The analysis is reasonable overall, but trying to distinguish between "good" and "bad" NIMBYs is a pretty serious flaw. You have to put halfway houses and power plants somewhere. Those NIMBYs are still stealing from other people, they're just stealing from the residents of some other place whose residents have less free time or political capital to prevent something that lowers property values from being constructed in their neighborhood. Or they're again stealing from society at large if they prevent such things from being built at all. In either case they create a societal cost by adding the cost of the fight to the cost of building necessary things.
The OP and your post have the word 'stealing' in. It's an incorrect use of the word.
It's not hard to find respectactable nimby cases. What if someone wanted to pub a pub at the end of your street? You are not a drinker, and you object to the prospect of people stumbling down your street shouting at strange hours, leaving mess on your property and more chance of intoxicated drivers.
Neighborhood pubs/bars of the sort that are attended primarily by people in the neighborhood are actually beneficial to neighborhood security and quality of life.
Anything that gets the people who actually live there out on the street, particularly in the nighttime hours, increases security.
Our modern, sterile "city planning" where everything is separated and zoned off into their own areas is a huge factor in the decline of our quality of life.
For an extensive treatment of this thesis, see the work of Jane Jacobs.
>The OP and your post have the word 'stealing' in. It's an incorrect use of the word.
I'm not interested in the "is copyright infringement theft" debate. Words mean what people understand them to mean. "Stealing" encodes a moral condemnation of the activity, which can be objectionable when it is used to frame the debate. But it's also a lot easier to say than "acquiring a relative net benefit" or the like. Moreover, I'm just using the author's terms. All I mean to say is that constructing traffic obstructions and obstructing the construction of power plants are either both stealing or neither are, and in any event they're both socially expensive.
>It's not hard to find respectactable nimby cases. What if someone wanted to pub a pub at the end of your street? You are not a drinker, and you object to the prospect of people stumbling down your street shouting at strange hours, leaving mess on your property and more chance of intoxicated drivers.

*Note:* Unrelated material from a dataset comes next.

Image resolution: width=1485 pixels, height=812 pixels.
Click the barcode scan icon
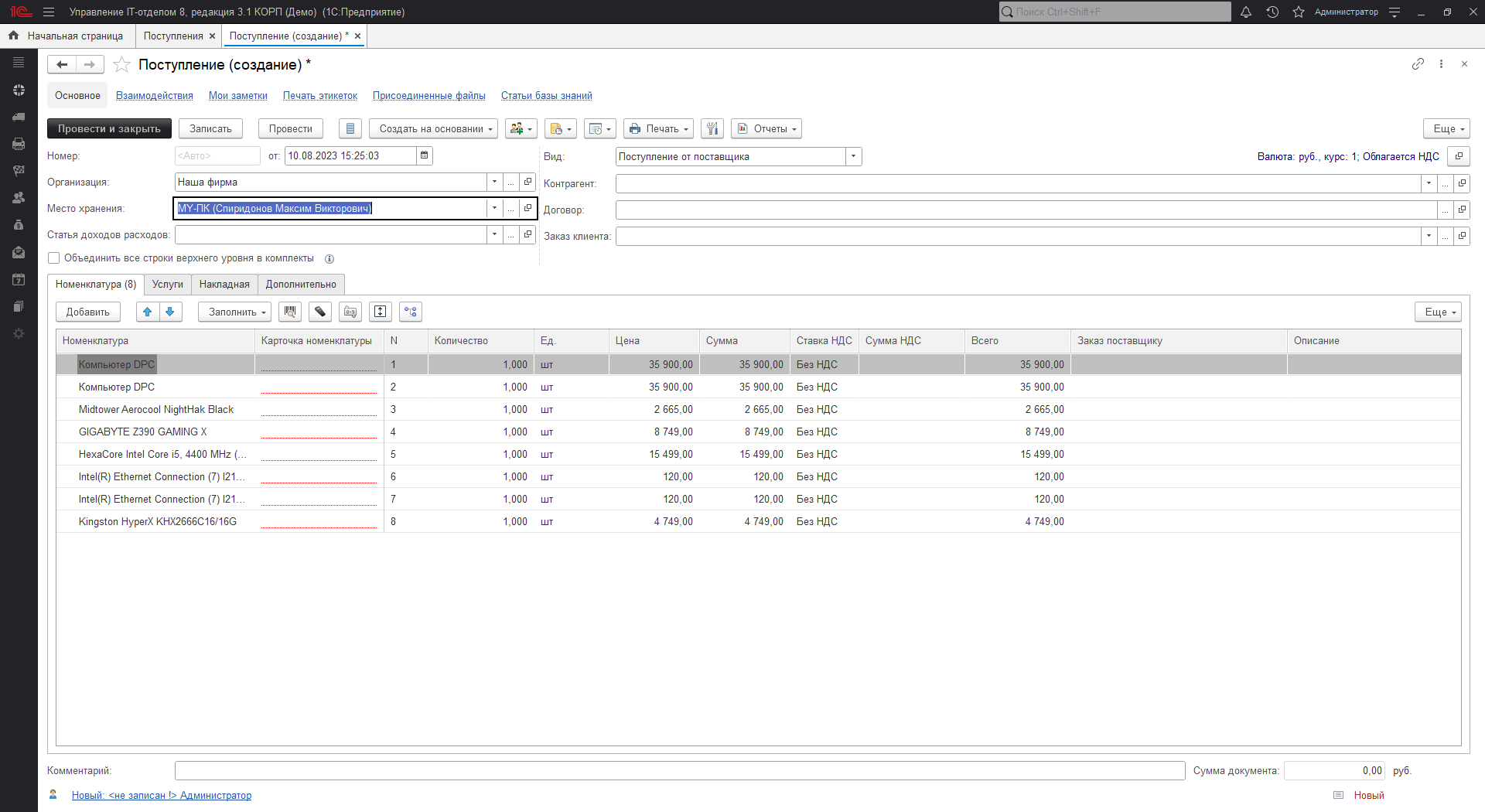click(290, 312)
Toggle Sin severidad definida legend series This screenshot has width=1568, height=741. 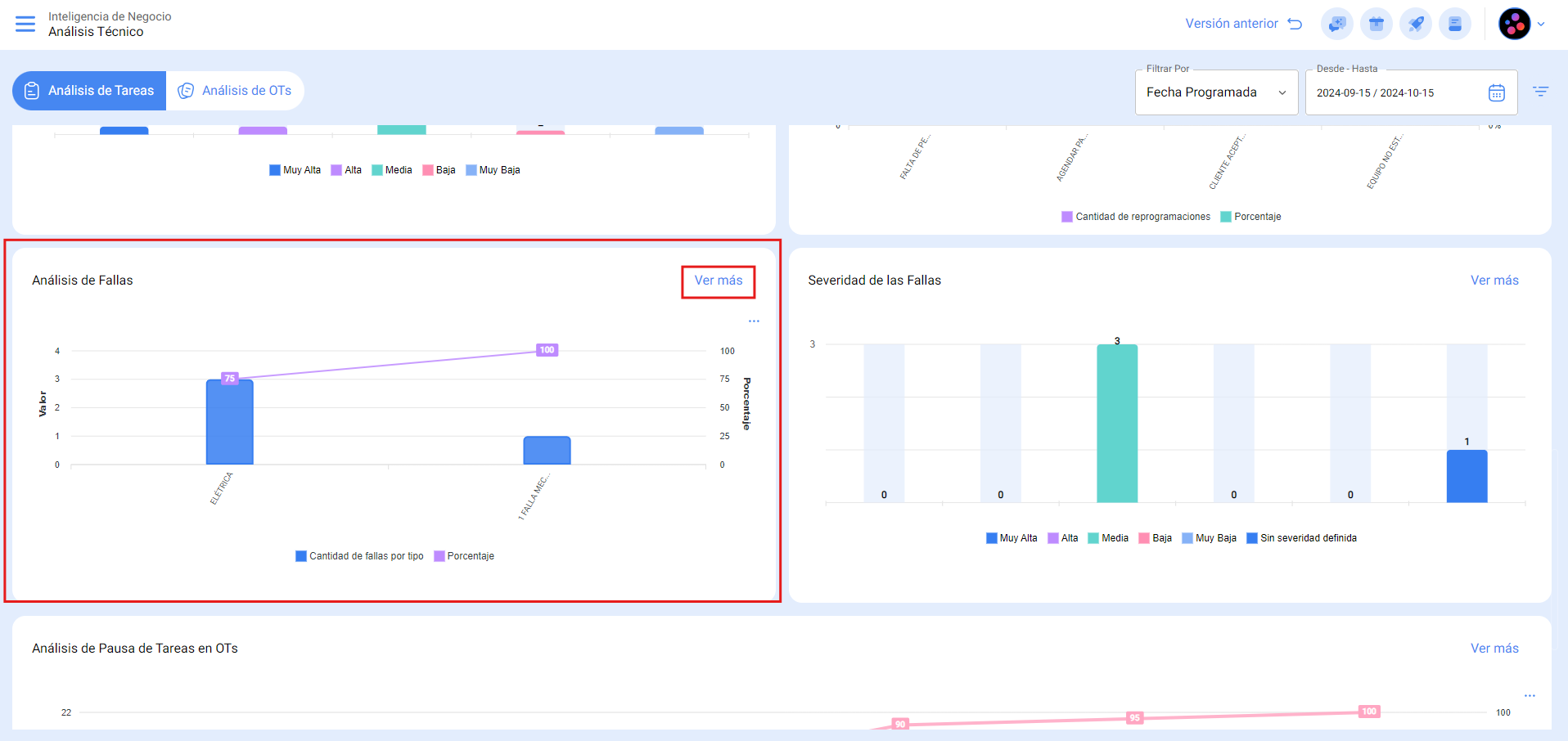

It's still the same thing. You're either arguing that we shouldn't have pubs at all or you're arguing that we shouldn't have them in your neighborhood. If you're arguing the second, you're still a "bad NIMBY" because the pub then has to go in someone else's neighborhood and you're just foisting the cost of the drunkards onto those people.
And if you're arguing the first, we tried that already (see: prohibition) and it was a disaster. In the general case, there will be some things that are always net undesirable, but the people qualified to make that determination are scientists and statisticians, not the self-interested local residents in whatever place they propose to construct a potentially beneficial thing with known local negative externalities.